Krimikömedie, Polen 2004


Ein sympathischer Gaunerfilm, in dem zwei ungleiche Freunde für einen zwielichtigen Auftraggeber einen echten „Da Vinci“ klauen sollen. Anders als ihre berühmte Schwester im Louvre, die von hunderten Besuchern täglich bewundert wird, führt „Die Dame mit dem Hermelin“ ein ruhiges Leben in einem Krakauer Museum.

Cuma kommt nach drei Jahren auf Bewährung aus dem Knast, sein Kumpel Julian ist mittlerweile zur Polizei gewechselt und fühlt sich zwischen der Loyalität seinem alten Freund gegenüber und dem Pflichtbewusstsein eines ehrlichen Bürgers hin- und hergerissen. So stimmt er zwar zu, bei dem Diebstahl des Gemäldes dabei zu sein, versucht aber gleichzeitig, die Pläne von Cuma zu durchkreuzen und das wertvolle Bild nicht in die falschen Hände geraten zu lassen. Darum wird eine junge talentierte Fälscherin angeheuert. Der Film bezaubert mit seinem gewollt altmodischen Charme und vielen Krakauansichten.

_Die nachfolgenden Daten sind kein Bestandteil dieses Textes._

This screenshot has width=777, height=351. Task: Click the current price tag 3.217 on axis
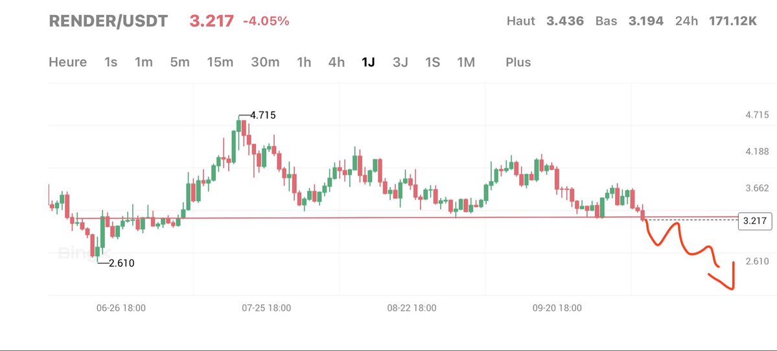coord(754,221)
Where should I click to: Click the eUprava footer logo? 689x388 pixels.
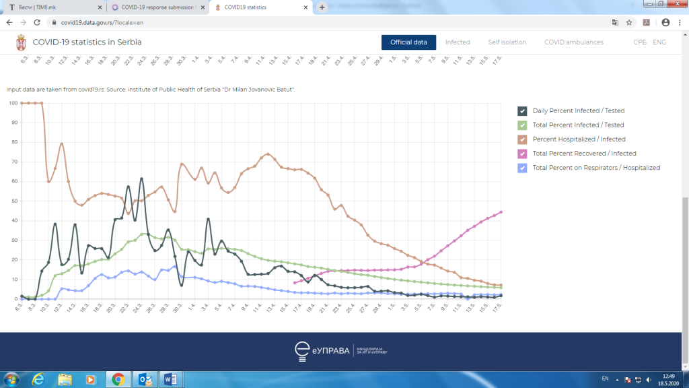pos(340,351)
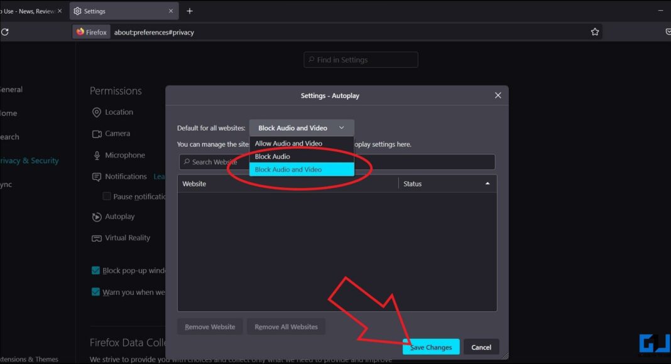Click the Autoplay permission icon

point(97,217)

Leonardo da Vincis „Dame mit dem Hermelin“ (54,8 x 40,3 cm, Öl auf Walnussholz, 1488-1490, Museum Narodowe, Sammlung Czartoryski)

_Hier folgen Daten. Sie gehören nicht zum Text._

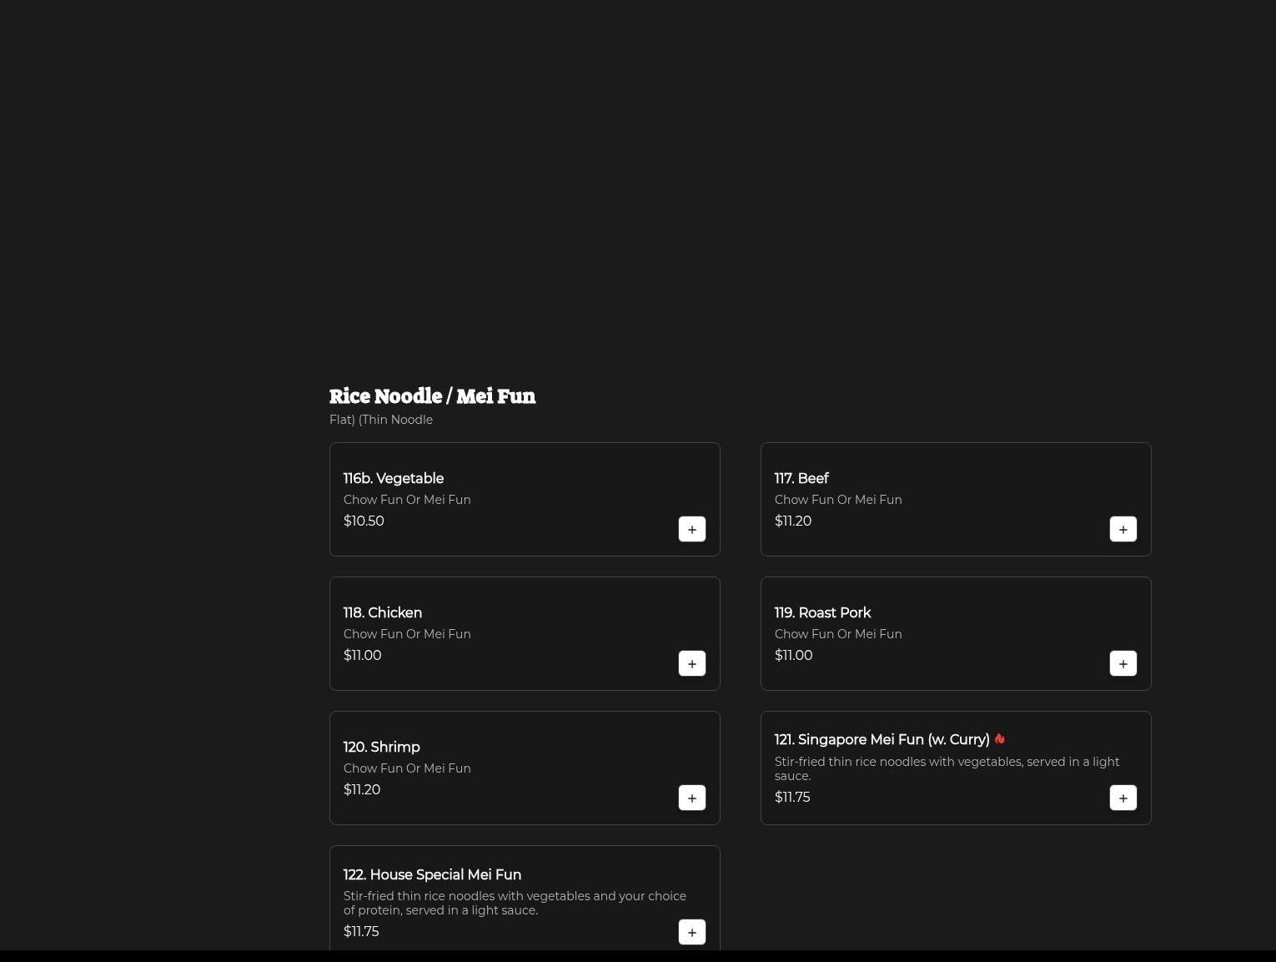Click the Flat) (Thin Noodle subtitle text
This screenshot has width=1276, height=962.
[380, 420]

Das Porträt „Dame mit dem Hermelin“ zeigt Cecilia Gallerani, die langjährige Geliebte des Herzogs Ludovico Sforza. Der Hermelin im Winterpelz ist ein Symbol der Reinheit.

Der polnische Fürst Adam Czartoryski erwarb „Dame mit dem Hermelin“ während der französischen Revolution. Das Gemälde kam zwischen 1830 und 1867 nach Frankreich zurück. Dort hing es im Hôtel Lambert in Paris, das Czartoryski gehörte. Von dort gelangte es schließlich endgültig nach Polen.

Regie

Produktion
Dauer
108'
Drehbuch
Musik

Maciej Staniecki

Kamera

Edward Klosinski

Darsteller:
Robert Wieckiewicz , Borys Szyc, Mieczyslaw Grabka, Marcin Dorocinski, Kamilla Baar, Jacek Król , Jan Machulski , Józef Paleczka, Jerzy Gralek, Mariola Pajaczkowska, Lukasz Simlat , Karina Seweryn , Halina Labonarska , Piotr Kazimierski, Andrzej Glazer , Dominik Bak , Jerzy Krupinski, Grazyna Marzec, Dariusz Kwasnik, Malgorzata Komornicka

 

Preise und Auszeichnungen (Auswahl)

  • Polnisches Filmfestiwal Gdynia 2004– Preis für das beste Drehbuch

  • „Adler“, Polnischer Filmpreis 2004 - beste Regie, bestes Drehbuch

  • International Mystery Festival - Noir in Festival - Auszeichnung

 
     
     
 

 

 

 
 

Regisseur Juliusz Machulski

Machulski wurde als Sohn des bekannten polnischen Schauspielers Jan Machulski geboren. Er absolvierte die Filmhochschule Lódz. Seinen ersten Spielfilm drehte er 1981. Seine Komödien erfreuen sich in Polen großer Beliebtheit und wurden gerade in den 1990er-Jahren große Kassenerfolge in Polen. Machulski wurde zwischen 1981 und 2004 mehrfach auf dem Polnischen Filmfestival Gdynia ausgezeichnet. 1999 produzierte er zudem Krzysztof Krauzes Thriller "Schuld", der im Jahr 2000 mit dem Polnischen Filmpreis als beste Kinoproduktion ausgezeichnet wurde.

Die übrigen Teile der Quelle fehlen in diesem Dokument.